Efficiency of sharding key for Distributed tables

Hi,

Thank you for your project, but wanted to add few comments about schema in ClickHouse.

https://github.com/SigNoz/signoz-otel-collector/blob/421ade220563bfee55cb33a0b5c4873e62ccce36/cmd/signozschemamigrator/schema_migrator/squashed_metrics_migrations.go#L237

Sharding key is utilized to solve 2 problems:
1. Equal distribution of data across many shards (on INSERT)
2. **Control** amount of instances selected for query (on SELECT)

First problem have several solutions.

### INSERT directly to local tables.
Distribution is fully controlled on ingestion service via 2 properties:
1. Decision of CH node to which write data
2. Decision on size of individual data batch.

Pros of this method is zero overhead on redistribution of data across shards, zero fanout.
Cons is that ingestor need to round robin across many CH servers or there should be sufficient number of ingestors and load distributed across them to do "sharding" before ingestor layer and random data distribution.

### INSERT to Distributed table with 0 sharding key + `insert_distributed_one_random_shard`

Basically it allow us to have any number of sticky ingestors to CH nodes, but rely that size of batch + CH servers which INSERT data to random node + "law of large numbers" to distribute data equally across many nodes. 

Cons of this approach is more processing on CH side (send to another shard) and random data distribution between shards.

### `rand()`

Main difference from method 2, is that this "distribution" happen on level of individual row, which theoretically should lead to more equal row distribution across shards. (regardless of batch size), but practically it have higher performance impact (now each inserts translates to N smaller inserts to each shard) without any perceivable improvement over 2, if batch size is reasonable. 

Cons is higher cost compared to method 2 and again random distribution of data.

### `cityHash64(column_x)`

Compared to method 3, it should have same or **lower** performance impact on writes. Lower performance impact can happen if your batch have same column_x value, or such values that results in the same cityHash64 value/shard id value.
But, now it have benefit of data having the same column_x reside on the same shard.
So, better compression (if table is sorted by column_x) and smaller query scope (if table is sorted by column_x or skip index created) as only shard will have data and others will just return OK quickly after index scan.

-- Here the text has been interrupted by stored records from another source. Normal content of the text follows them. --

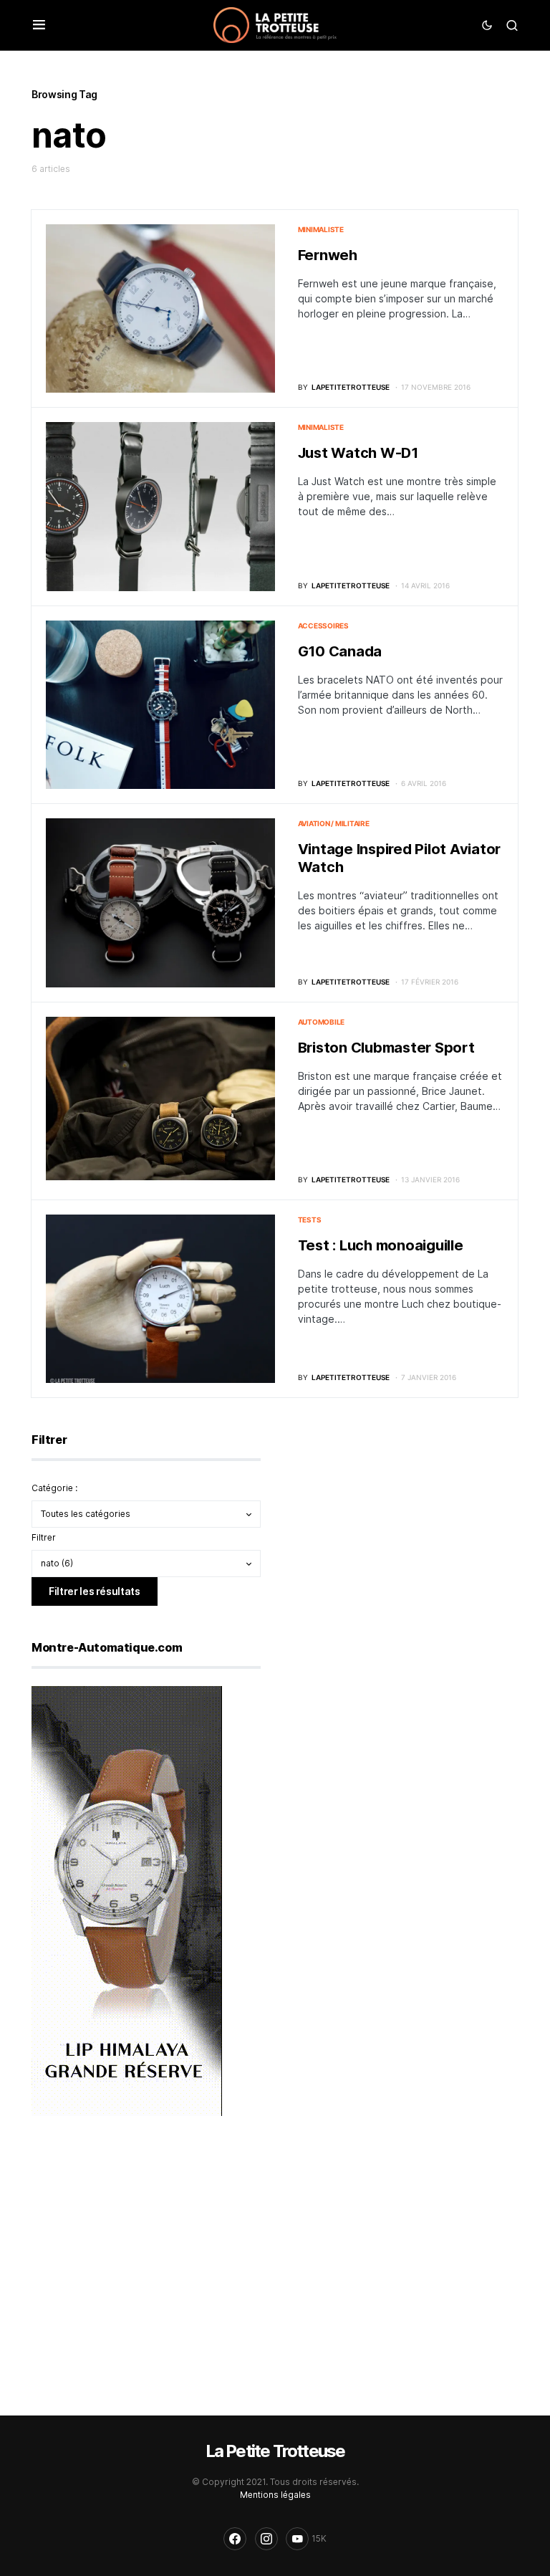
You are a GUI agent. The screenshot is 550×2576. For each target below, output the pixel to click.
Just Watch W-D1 (358, 452)
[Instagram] (266, 2538)
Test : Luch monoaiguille (380, 1245)
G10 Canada (340, 651)
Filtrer (44, 1537)
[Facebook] (234, 2538)
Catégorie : (54, 1488)
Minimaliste (321, 229)
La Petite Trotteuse (275, 2451)
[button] (39, 25)
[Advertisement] (396, 1522)
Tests (310, 1219)
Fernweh (327, 255)
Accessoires (323, 625)
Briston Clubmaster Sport (386, 1047)
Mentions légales (275, 2494)
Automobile (321, 1022)
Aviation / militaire (334, 823)
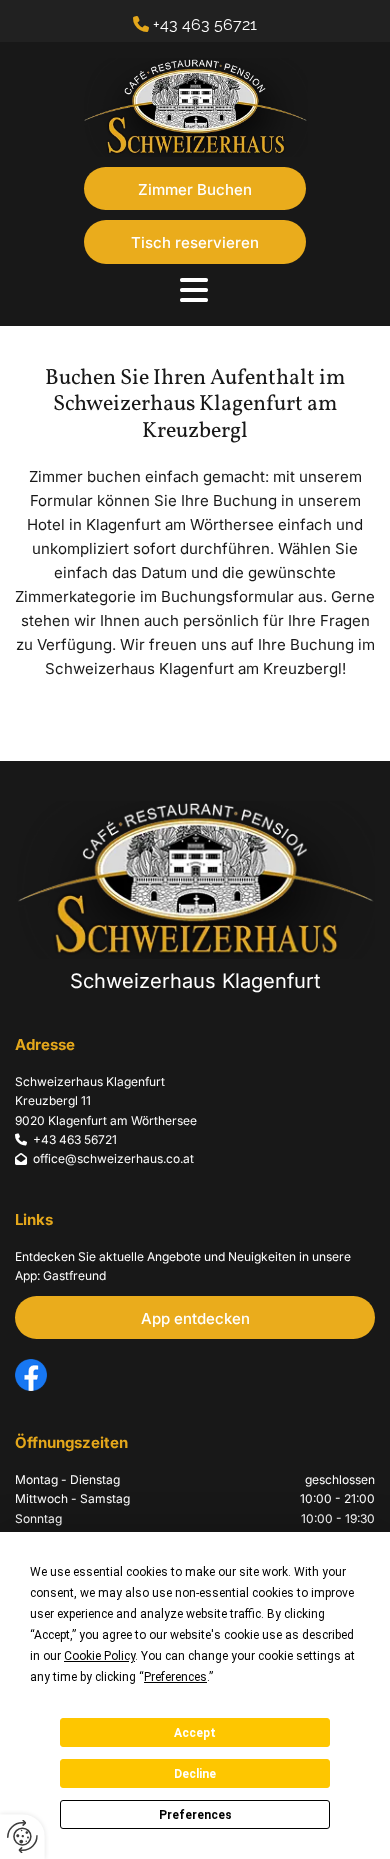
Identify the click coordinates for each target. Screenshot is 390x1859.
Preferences (195, 1815)
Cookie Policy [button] (99, 1656)
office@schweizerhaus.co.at (113, 1158)
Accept (195, 1733)
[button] (195, 188)
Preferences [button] (175, 1677)
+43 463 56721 (205, 24)
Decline (195, 1774)
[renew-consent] (22, 1836)
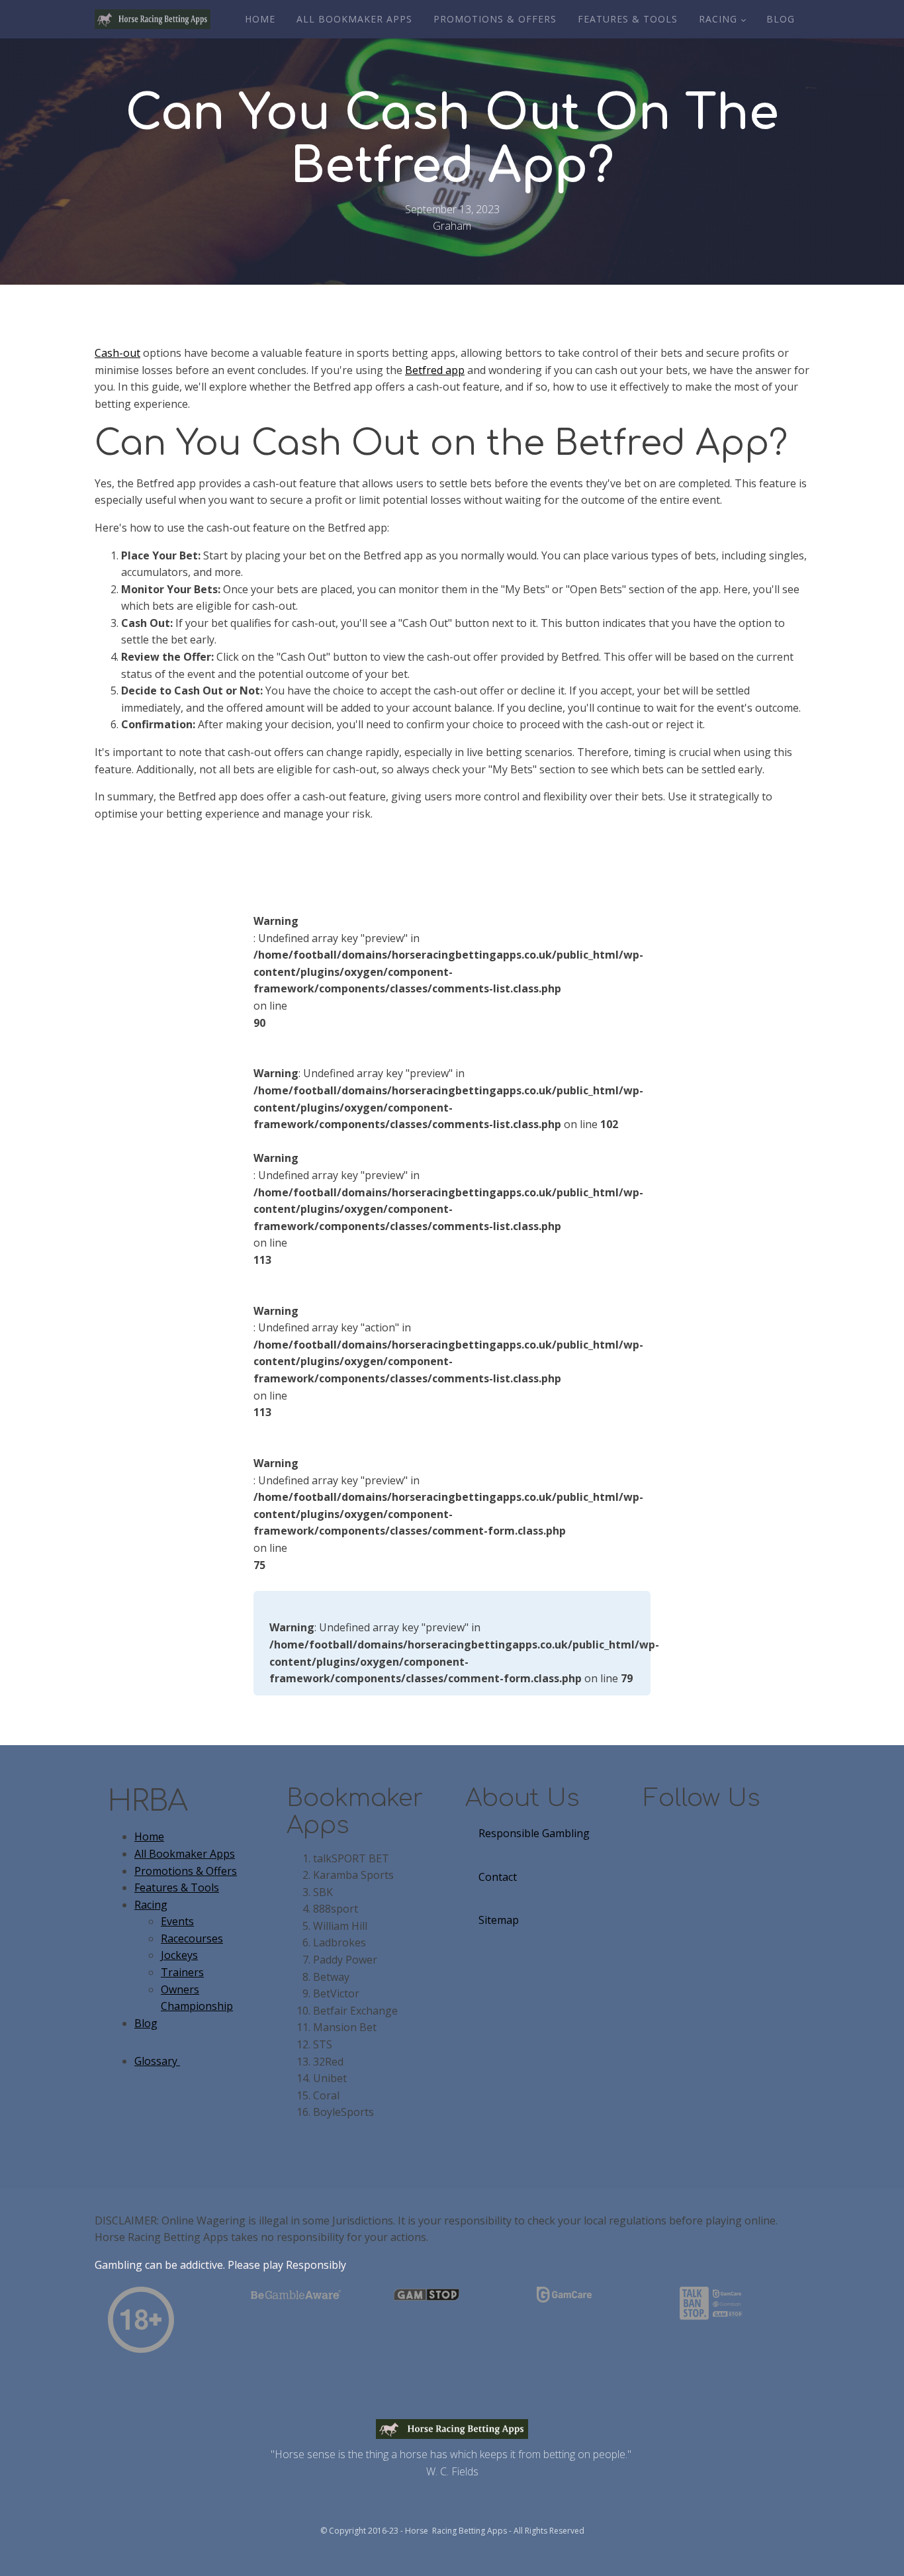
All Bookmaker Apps (354, 19)
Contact (497, 1877)
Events (177, 1921)
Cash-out (117, 353)
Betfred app (435, 370)
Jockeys (179, 1955)
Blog (780, 19)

It also applies to all columns which have correlation with column_x value, filtering by them also will benefit (from perspective of amount data read) from sharding by column_x. **even if such columns are not part of sharding key** 

In certain cases, it can pose disadvantage, if amount of data now stored on single shard (having the same column_x) value, making queries slower as processing of data fully happening on single node.

### `cityHash64(column_x, column_y)`

And behavior completely changes, if you have multiple columns in shading key. 
First, chance of all your data from single batch to land on single instance(so, to have lower performance impact) getting lower, as now you need to have multiple columns have same value in batch.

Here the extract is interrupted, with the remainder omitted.